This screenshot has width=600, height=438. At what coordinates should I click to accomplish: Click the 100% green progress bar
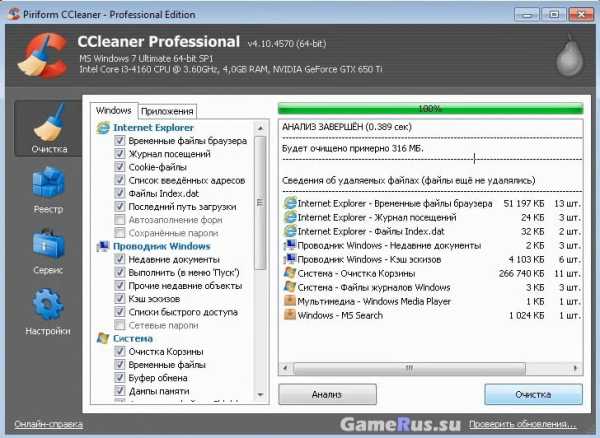click(429, 108)
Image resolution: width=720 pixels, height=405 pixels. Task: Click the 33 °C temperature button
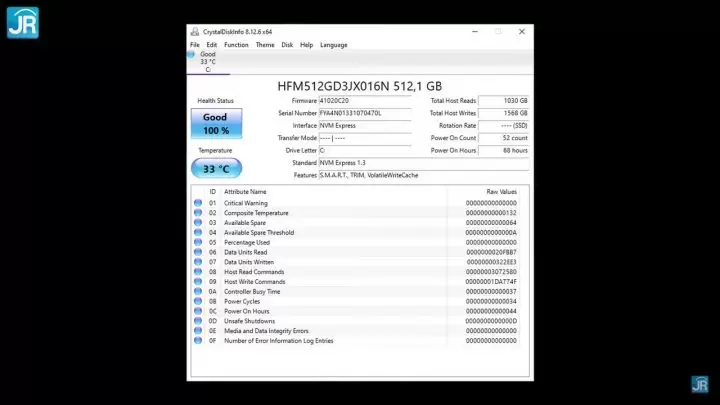click(x=215, y=168)
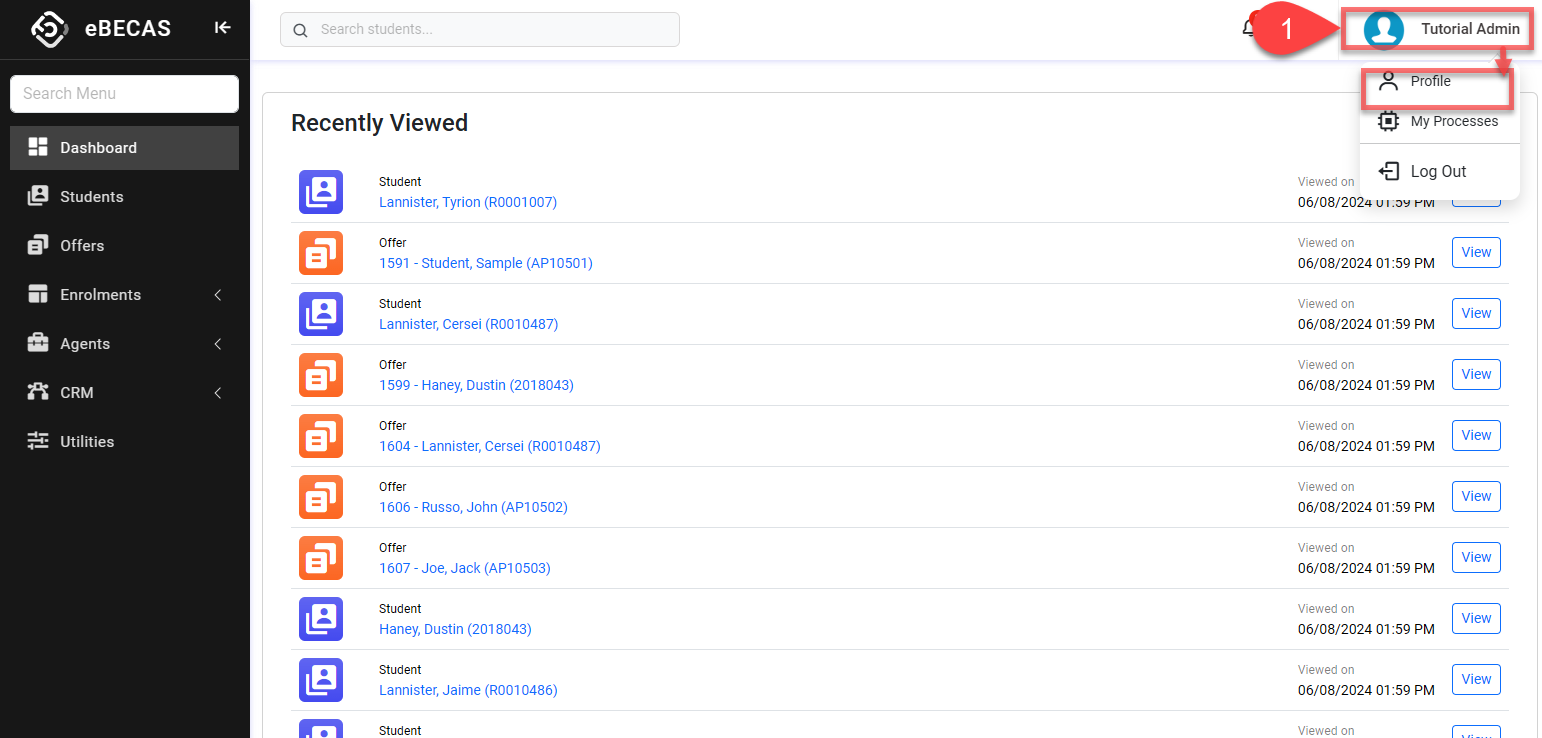The image size is (1542, 738).
Task: Select My Processes in the user menu
Action: click(1453, 121)
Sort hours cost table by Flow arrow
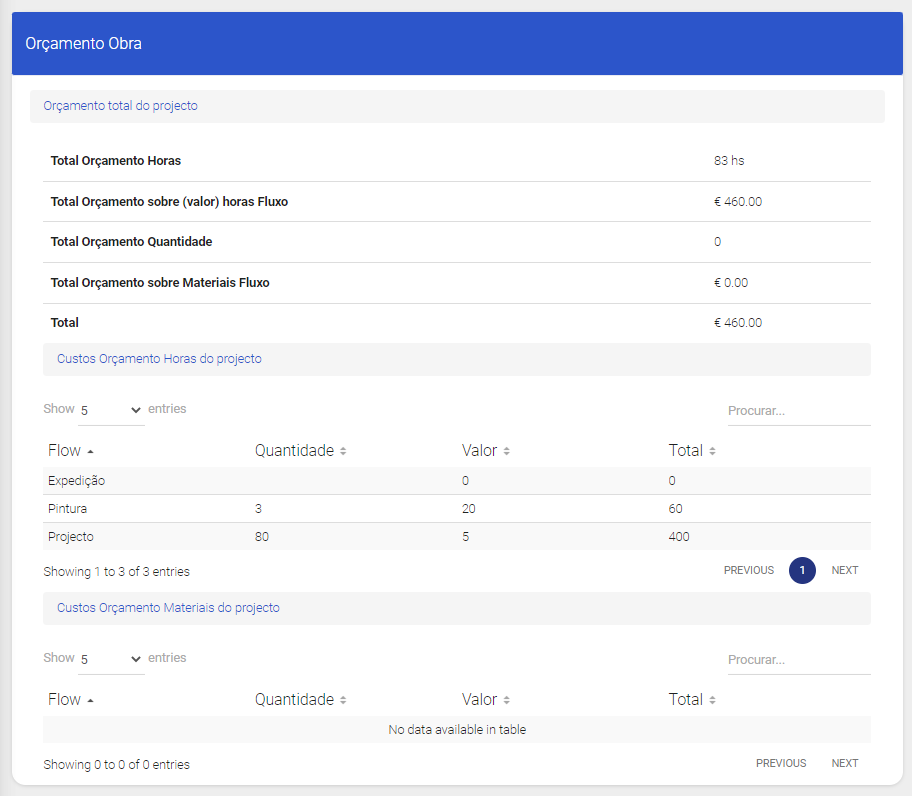Screen dimensions: 912x796 (x=91, y=452)
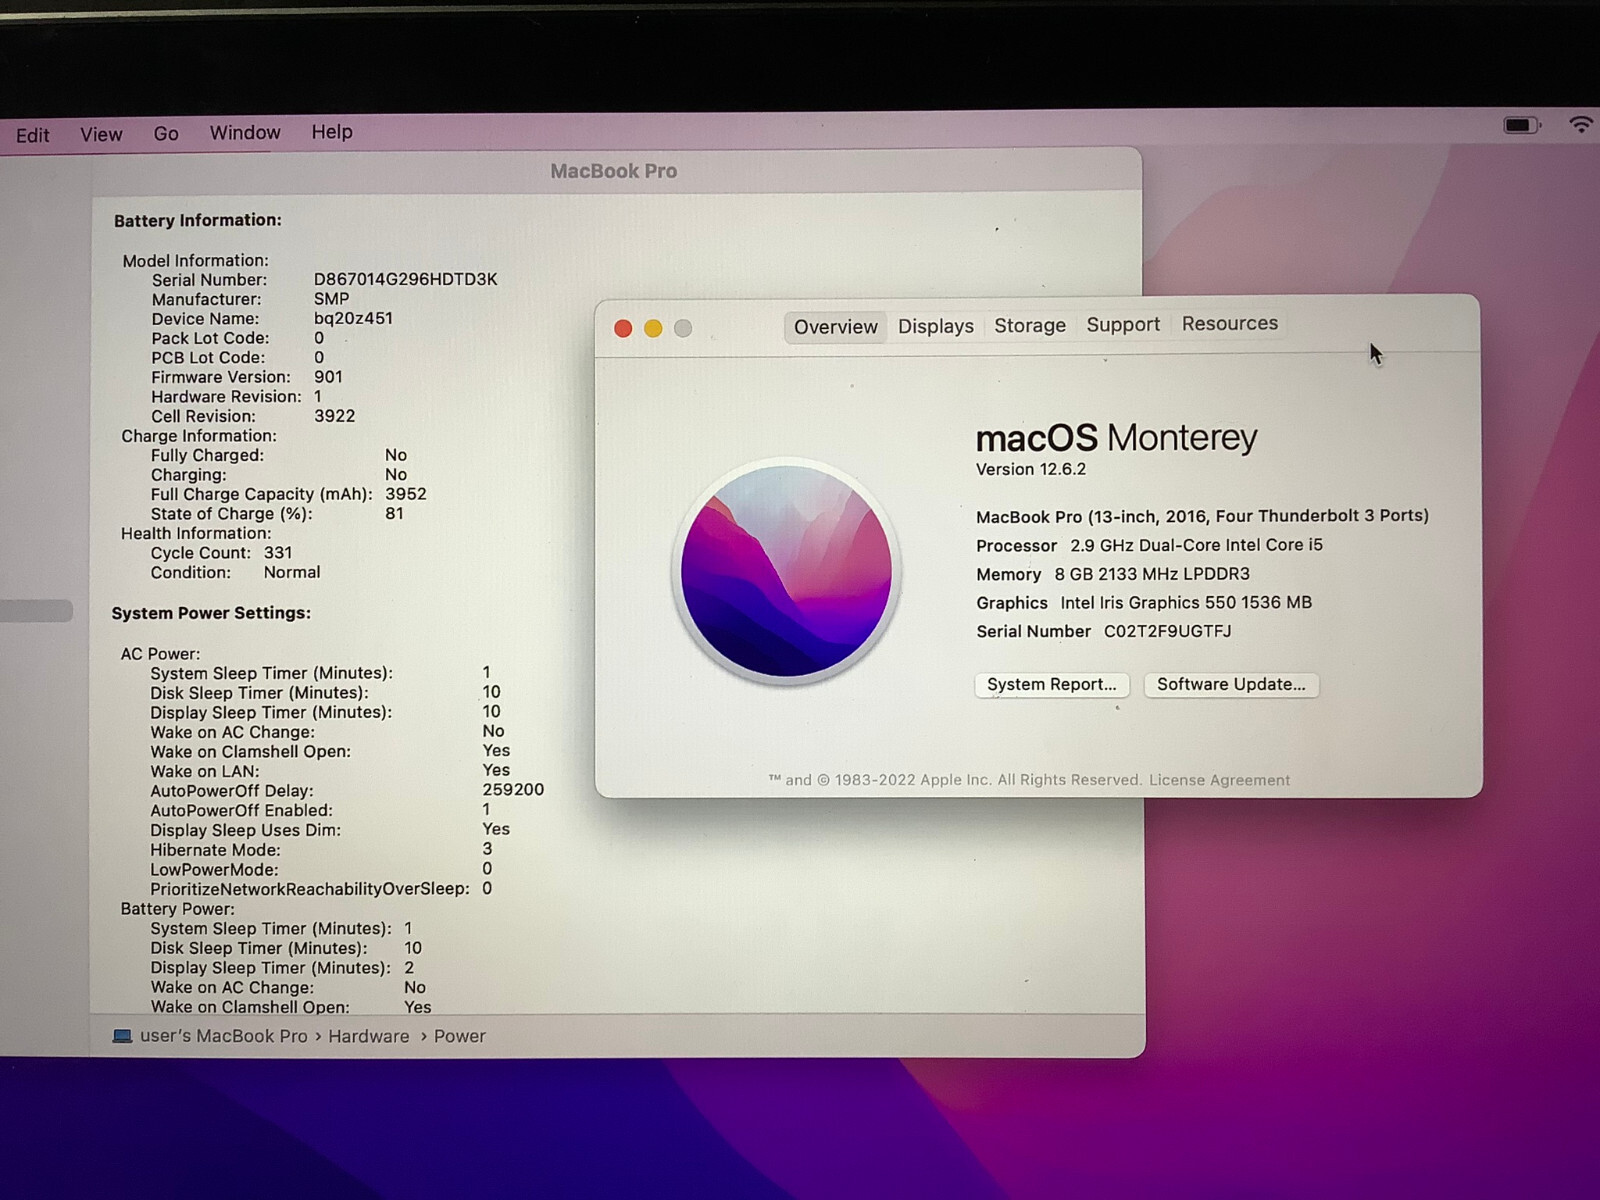Click the Software Update... button
The width and height of the screenshot is (1600, 1200).
1230,684
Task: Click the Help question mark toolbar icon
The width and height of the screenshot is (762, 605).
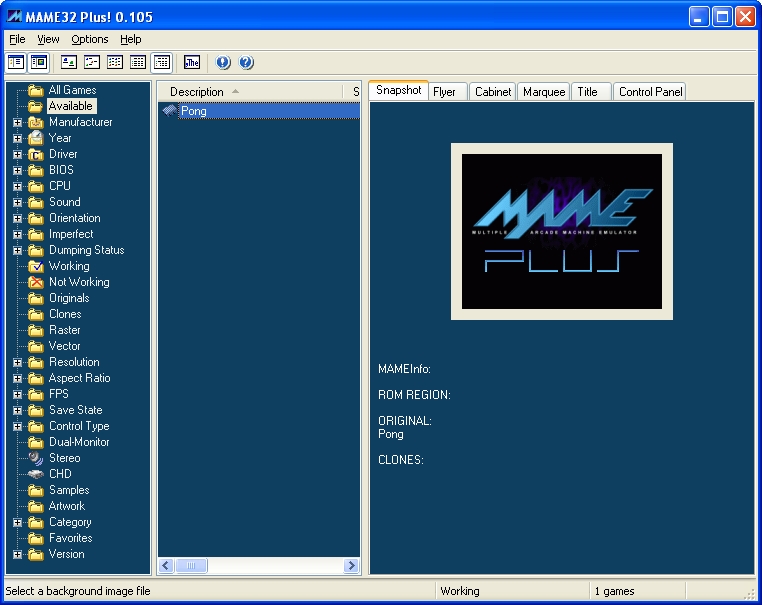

::::

• _Task directions_
Take the line containing "Task: Click the Help" and all lines after it to the end of the data above, and reproduce them exactly, leaving out pictures. Nothing else belongs in the copy.

• _Response below_
Task: Click the Help question mark toolbar icon
The width and height of the screenshot is (762, 605).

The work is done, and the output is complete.